> _EXCERPT TO READ_

--- START ---

He asked how I would treat the illness then I pointed to Professor Don Staines, Professor Sonya Marshall-Gradisnik and Dr Chris Armstrong. I said “do some proper exercise science, you could offer stuff for ME patients but there’s no money in it for you as it’s mostly just functional testing and it would mean you’d have a record of deterioration (two day CPET, vo2 max, muscle tests, etc)”. He said it was unfounded, their research was proven or something it was at this point Chris stepped in, stood up for me and mentioned some research stuff.
Two days later a clinic employee joined ME/CFS Australia (facebook group) and criticised me and some of her former patients on the group page. Then I got an email from him. I told SBS what happened and to tell him to stay away.
Did you get a chance to say everything you wanted to say?
Short answer is no. The show spent most of the time on Alister and Adele (probably because of their high sporting profiles) and Nathan Butler and Professor Andrew Lloyd which was annoying. I felt they should have spent more time on Professor Don Staines, Professor Sonya Marshall-Gradisnik, Dr Chris Armstrong and Professor Paul Fisher or at least let them reply more or refute the claims being made.
I tried my best to interject but was told “to let others speak”.
I mostly challenged Butler but would have loved to have been able to challenge Lloyd. I, and lots of other patients and groups, provided information on the illness to SBS to help challenge some of the claims being made but it didn’t really happen.
Originally we were told that it would be a panel of researchers rather than patients on the day but this got switched around. It was almost three hours of filming so towards the end I was getting pretty pemmed out and had trouble getting my point across.
Did going on the program impact your health?
Yes, I spent about a week and laying down on my mum’s couch or her guest room on the bed and recovering after the show.
The day after the show I was too sore and exhausted to even pack my luggage to go to Newcastle so luckily a fellow ME patient in Sydney had heard I was in a bad way in and she came and helped me get ready and dressed and by the time I got back to Melbourne I was pretty sore and ended up having to see a physio for the muscle pain.
Would you do it again?
Absolutely! I would do it again it’s not often you get a chance to confront your abuser, so it was therapeutic for me in that sense. I only regret that they focused more on outdated modes of practice, but we do need people to stand up and put forward the message of real science and show that these dinosaur practices of treatment (GET/CBT) are harmful to patients.
What would you have liked the program to achieve?
The program was a missed opportunity. We finally had both the biomedical and psychosomatic researchers in one place together to openly challenge each other or refute untruths but the biomedical team weren’t given that opportunity. I tried my best to refute the psychological and exercise stuff but wasn’t given much time and could hardly be considered an expert. Also they had the chance to address conflicts of interest held by both Butler (Butlers work on the PACE trial and its huge faults) and Lloyd (his position in government and advisory bodies, receiving grants etc).
After the show a lady from the audience came up to thank me and told me about her daughters experience she said the program would have been a joke if I had not gone on.
Will the show have an impact on people with ME and chronic fatigue syndrome?
It’s hard to say, it will depend on the editing. I think most patients will find parts of the show quite triggering as I did. I’m hoping what I did say would have had some effect and that I haven’t let the community down but it’s was almost three hours of filming the day after flying from interstate and I was pretty pemmed out towards the end so I couldn’t fight as much as I wanted to.
How are you feeling about watching it go to air?
Hmmm a bit anxious. I didn’t really feel it was a fair fight so I hope people don’t get the wrong impression that our illness is psychosomatic and can be cured with exercise.
SBS Insight program, ‘Chronic Fatigue Syndrome’ goes to air at 8.30pm on Tuesday 16 October.

--- END ---

> _RAW DATA_
--- START ---

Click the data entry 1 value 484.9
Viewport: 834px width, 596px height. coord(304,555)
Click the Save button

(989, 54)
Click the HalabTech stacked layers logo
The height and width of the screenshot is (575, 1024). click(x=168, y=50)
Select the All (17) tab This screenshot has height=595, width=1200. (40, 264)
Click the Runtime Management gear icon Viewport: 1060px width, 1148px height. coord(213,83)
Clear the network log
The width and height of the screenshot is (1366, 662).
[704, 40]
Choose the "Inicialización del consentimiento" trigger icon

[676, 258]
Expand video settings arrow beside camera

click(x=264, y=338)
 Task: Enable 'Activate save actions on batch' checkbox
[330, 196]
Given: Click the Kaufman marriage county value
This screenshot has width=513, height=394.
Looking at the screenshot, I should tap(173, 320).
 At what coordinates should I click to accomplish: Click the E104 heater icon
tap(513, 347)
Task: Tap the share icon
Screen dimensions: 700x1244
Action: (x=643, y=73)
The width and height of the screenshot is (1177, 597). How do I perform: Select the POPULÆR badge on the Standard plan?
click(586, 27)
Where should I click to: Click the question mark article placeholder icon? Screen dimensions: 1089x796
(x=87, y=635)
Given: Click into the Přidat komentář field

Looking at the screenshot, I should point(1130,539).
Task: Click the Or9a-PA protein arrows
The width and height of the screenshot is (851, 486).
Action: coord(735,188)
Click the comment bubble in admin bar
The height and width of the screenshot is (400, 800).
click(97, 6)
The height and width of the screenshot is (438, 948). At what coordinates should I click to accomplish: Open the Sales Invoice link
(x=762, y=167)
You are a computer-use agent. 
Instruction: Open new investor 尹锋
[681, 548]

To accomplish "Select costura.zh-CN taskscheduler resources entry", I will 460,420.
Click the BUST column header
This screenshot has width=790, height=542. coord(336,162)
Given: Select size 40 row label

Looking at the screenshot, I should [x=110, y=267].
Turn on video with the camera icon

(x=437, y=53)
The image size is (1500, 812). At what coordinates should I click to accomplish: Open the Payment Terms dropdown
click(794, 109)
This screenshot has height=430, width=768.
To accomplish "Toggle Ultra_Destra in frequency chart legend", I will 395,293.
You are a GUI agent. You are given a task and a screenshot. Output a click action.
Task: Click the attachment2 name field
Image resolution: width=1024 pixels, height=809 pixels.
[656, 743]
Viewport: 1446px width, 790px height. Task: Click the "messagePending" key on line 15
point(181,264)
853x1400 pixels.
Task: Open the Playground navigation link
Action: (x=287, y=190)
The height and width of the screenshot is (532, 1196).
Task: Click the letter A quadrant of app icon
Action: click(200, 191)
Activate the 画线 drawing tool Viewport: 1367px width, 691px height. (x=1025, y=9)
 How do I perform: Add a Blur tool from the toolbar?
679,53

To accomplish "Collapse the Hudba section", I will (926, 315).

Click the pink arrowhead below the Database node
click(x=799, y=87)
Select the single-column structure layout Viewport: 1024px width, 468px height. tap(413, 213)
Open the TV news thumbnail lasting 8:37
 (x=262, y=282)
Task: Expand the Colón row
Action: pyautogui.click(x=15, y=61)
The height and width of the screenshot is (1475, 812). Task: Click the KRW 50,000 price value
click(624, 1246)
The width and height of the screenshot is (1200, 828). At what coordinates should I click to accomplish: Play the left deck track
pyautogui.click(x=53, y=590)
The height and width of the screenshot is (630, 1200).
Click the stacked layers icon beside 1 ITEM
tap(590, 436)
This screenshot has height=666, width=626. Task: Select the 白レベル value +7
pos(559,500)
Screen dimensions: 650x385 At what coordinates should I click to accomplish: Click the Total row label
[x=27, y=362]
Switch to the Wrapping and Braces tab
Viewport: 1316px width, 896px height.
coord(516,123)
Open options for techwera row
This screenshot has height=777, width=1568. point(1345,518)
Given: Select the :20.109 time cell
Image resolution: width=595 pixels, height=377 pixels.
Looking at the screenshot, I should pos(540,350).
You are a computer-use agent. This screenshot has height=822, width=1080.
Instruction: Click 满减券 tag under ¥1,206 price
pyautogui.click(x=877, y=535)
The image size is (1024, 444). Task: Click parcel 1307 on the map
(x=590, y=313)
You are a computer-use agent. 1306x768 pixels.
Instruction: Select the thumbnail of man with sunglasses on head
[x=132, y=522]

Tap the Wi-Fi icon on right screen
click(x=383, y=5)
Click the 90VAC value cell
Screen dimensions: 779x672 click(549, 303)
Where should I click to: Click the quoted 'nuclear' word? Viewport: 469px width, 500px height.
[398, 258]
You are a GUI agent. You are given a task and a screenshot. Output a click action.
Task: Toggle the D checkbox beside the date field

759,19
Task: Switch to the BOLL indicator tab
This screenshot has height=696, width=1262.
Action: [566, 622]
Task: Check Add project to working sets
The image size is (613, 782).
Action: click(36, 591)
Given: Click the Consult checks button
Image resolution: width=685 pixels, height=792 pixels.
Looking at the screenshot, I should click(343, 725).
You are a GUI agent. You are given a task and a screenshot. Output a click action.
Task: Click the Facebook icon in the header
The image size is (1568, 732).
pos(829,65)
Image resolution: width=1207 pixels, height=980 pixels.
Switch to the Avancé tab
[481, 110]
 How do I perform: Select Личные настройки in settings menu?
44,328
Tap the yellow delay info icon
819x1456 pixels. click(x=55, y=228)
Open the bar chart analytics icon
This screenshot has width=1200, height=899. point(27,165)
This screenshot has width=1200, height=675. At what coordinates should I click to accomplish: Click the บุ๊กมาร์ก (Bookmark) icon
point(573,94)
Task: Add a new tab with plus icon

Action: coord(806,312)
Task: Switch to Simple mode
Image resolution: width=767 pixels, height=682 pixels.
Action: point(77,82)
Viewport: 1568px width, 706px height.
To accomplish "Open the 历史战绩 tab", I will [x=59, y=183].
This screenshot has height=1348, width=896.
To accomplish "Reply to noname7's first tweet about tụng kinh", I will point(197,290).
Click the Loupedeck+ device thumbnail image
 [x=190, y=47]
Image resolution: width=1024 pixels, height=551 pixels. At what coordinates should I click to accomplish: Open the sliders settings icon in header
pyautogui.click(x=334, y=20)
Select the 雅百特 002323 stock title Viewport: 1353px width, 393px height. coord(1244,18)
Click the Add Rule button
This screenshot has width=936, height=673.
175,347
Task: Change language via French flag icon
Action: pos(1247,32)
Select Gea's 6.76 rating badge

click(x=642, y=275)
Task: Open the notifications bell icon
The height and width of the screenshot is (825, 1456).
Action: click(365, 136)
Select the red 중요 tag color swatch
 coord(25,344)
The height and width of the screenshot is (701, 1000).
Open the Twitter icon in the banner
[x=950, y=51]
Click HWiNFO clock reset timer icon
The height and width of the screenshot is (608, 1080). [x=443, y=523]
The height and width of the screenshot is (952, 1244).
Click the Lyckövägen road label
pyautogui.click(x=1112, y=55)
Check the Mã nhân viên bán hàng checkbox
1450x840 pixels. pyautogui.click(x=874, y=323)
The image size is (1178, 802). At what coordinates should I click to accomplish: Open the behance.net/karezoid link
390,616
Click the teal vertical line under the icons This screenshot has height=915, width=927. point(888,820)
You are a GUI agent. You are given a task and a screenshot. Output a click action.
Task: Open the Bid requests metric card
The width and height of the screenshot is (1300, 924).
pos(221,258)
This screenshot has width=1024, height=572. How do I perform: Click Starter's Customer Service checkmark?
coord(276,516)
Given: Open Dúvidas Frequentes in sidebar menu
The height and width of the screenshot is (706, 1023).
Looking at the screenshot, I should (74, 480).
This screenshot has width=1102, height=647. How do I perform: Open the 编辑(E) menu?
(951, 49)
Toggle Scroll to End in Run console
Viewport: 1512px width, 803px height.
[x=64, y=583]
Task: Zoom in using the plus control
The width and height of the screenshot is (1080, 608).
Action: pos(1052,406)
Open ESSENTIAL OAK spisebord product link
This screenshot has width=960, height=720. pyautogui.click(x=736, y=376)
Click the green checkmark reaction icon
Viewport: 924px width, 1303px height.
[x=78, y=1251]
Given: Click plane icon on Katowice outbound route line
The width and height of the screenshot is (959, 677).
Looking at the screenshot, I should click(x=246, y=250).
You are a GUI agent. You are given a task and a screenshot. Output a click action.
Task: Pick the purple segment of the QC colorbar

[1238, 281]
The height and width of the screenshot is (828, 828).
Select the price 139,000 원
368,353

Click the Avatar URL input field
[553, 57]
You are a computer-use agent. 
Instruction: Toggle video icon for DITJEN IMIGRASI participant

--- END ---

> _TASK LIST_
1. Set down the passage of the interview about the SBS Insight program starting at "I mostly challenged" and ending at "my point across.", with its wording unchanged.
2. In the interview about the SBS Insight program, when is the episode 'Chronic Fatigue Syndrome' scheduled to go to air?

> _ANSWERS GIVEN_
1.
I mostly challenged Butler but would have loved to have been able to challenge Lloyd. I, and lots of other patients and groups, provided information on the illness to SBS to help challenge some of the claims being made but it didn’t really happen.
Originally we were told that it would be a panel of researchers rather than patients on the day but this got switched around. It was almost three hours of filming so towards the end I was getting pretty pemmed out and had trouble getting my point across.

2. At 8.30pm on Tuesday 16 October.